Locate all lines in the data below that hold "agent" and show them.

Records for the task:
Segment Open

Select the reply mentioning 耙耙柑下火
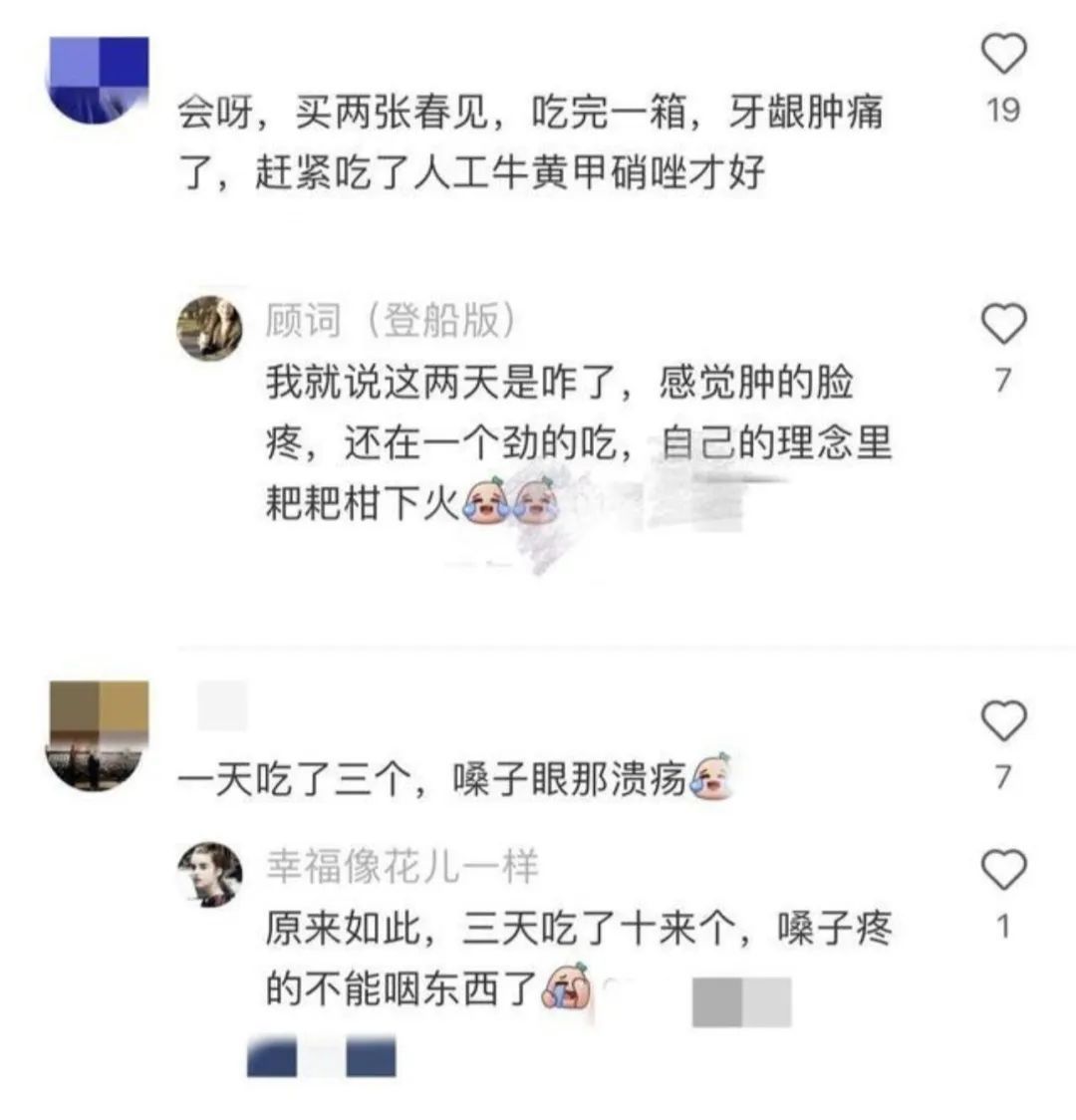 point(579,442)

Segment Closed
Segment Open

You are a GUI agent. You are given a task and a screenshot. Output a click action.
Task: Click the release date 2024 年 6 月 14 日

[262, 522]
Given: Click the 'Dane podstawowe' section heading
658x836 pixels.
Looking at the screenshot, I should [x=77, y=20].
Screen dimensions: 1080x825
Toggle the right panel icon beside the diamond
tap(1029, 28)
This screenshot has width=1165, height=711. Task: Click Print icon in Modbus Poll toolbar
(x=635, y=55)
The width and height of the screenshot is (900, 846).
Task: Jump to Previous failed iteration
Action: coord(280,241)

Segment Closed
Segment Open

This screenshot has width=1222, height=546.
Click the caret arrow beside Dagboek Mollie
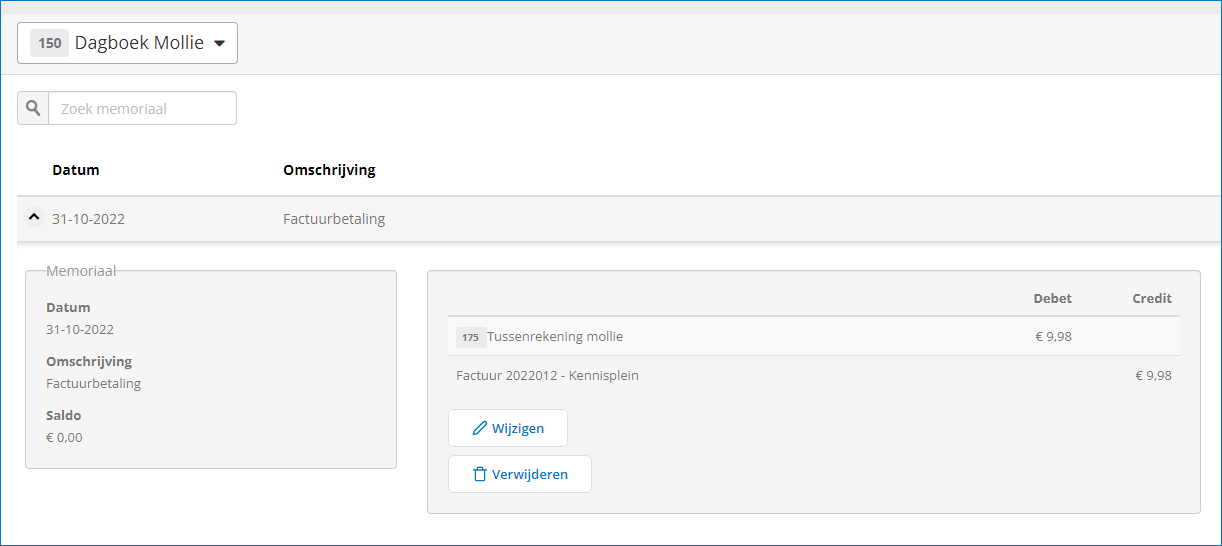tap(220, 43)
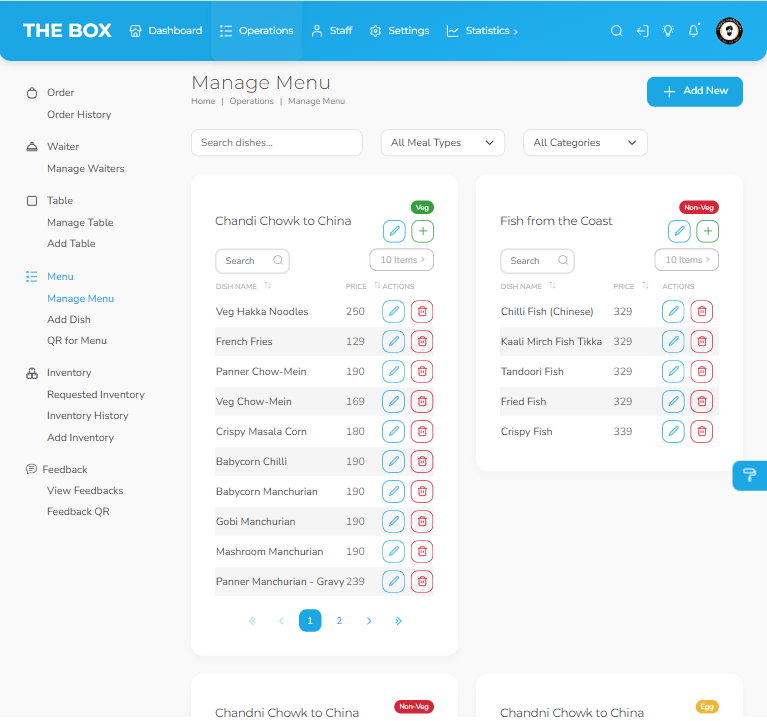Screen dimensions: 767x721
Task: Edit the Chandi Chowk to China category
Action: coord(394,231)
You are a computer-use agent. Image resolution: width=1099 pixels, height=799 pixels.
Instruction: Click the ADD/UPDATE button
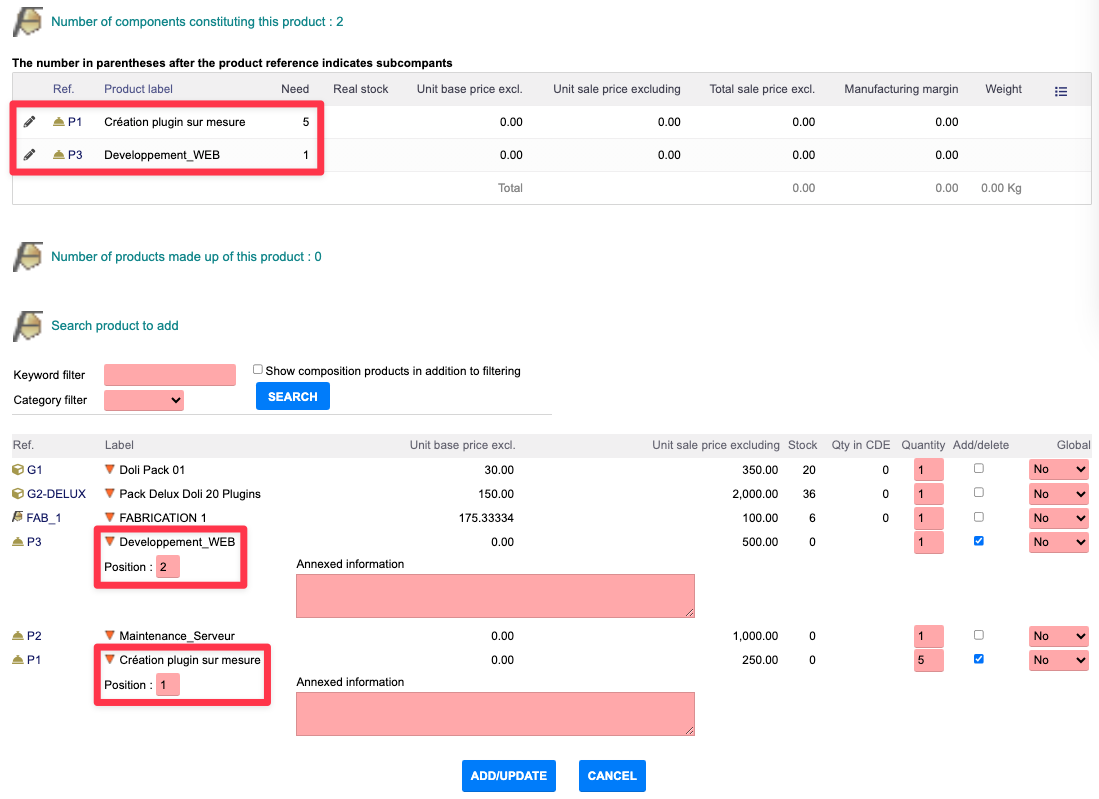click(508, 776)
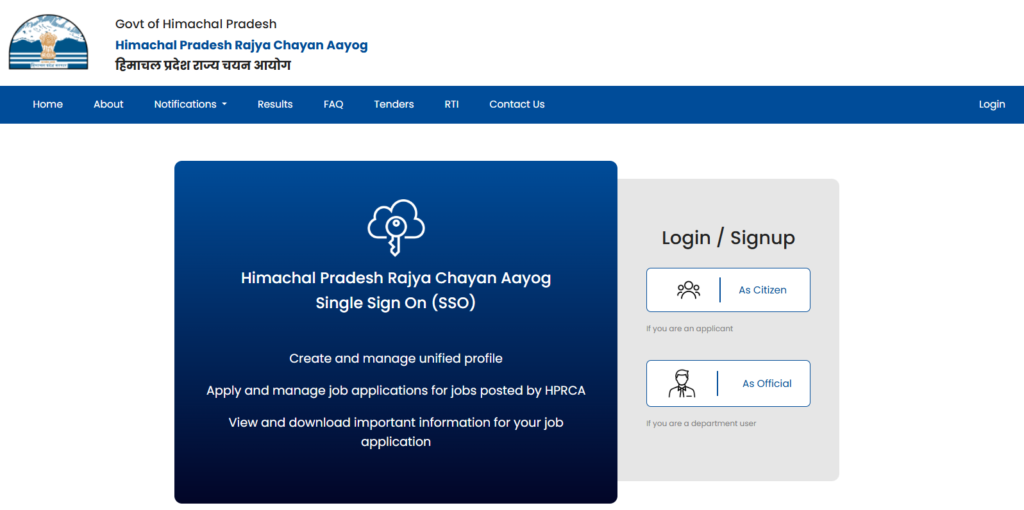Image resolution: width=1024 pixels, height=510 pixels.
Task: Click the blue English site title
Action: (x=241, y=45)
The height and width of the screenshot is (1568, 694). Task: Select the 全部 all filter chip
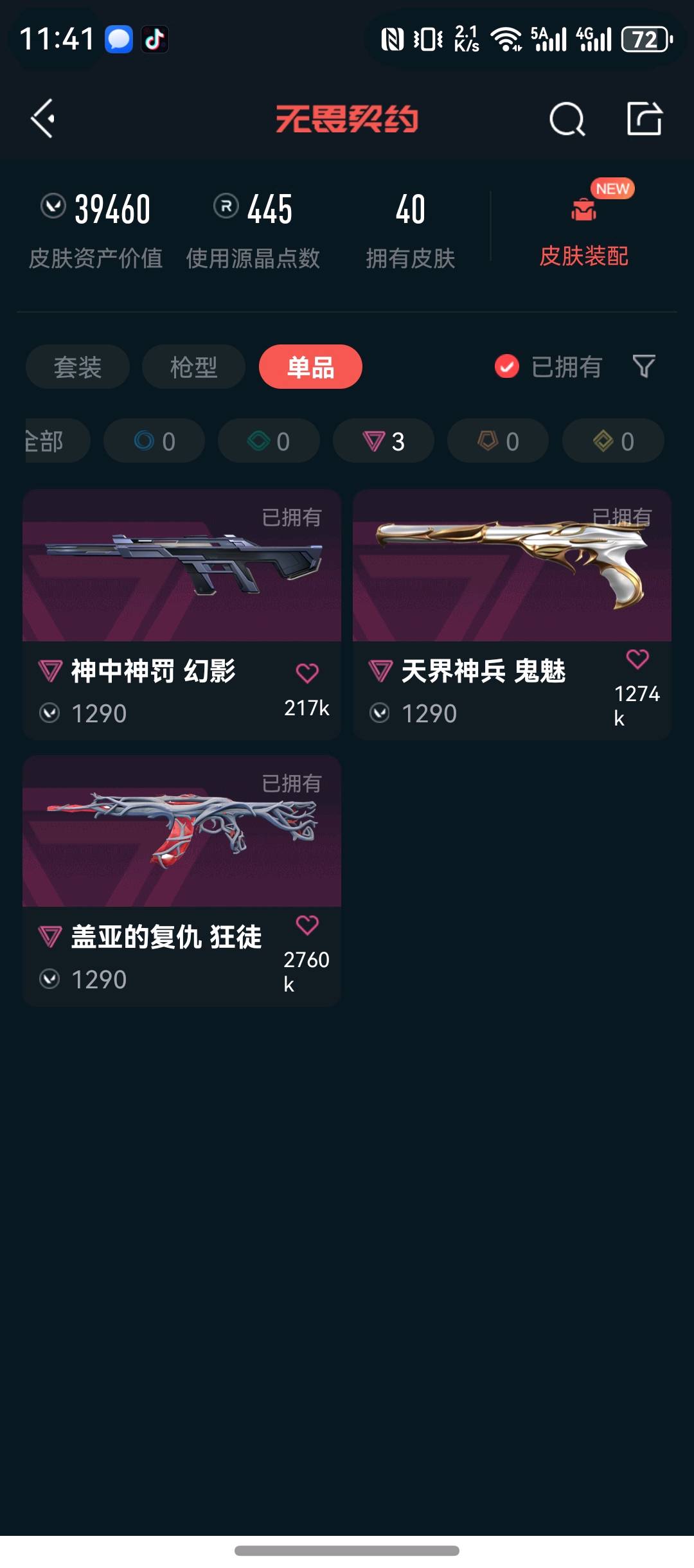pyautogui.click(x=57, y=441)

Segment Closed

Worked solution:
You are a GUI agent. You are given a task and a screenshot. Output a click action.
You are a computer-use agent. Image resolution: width=1099 pixels, height=799 pixels.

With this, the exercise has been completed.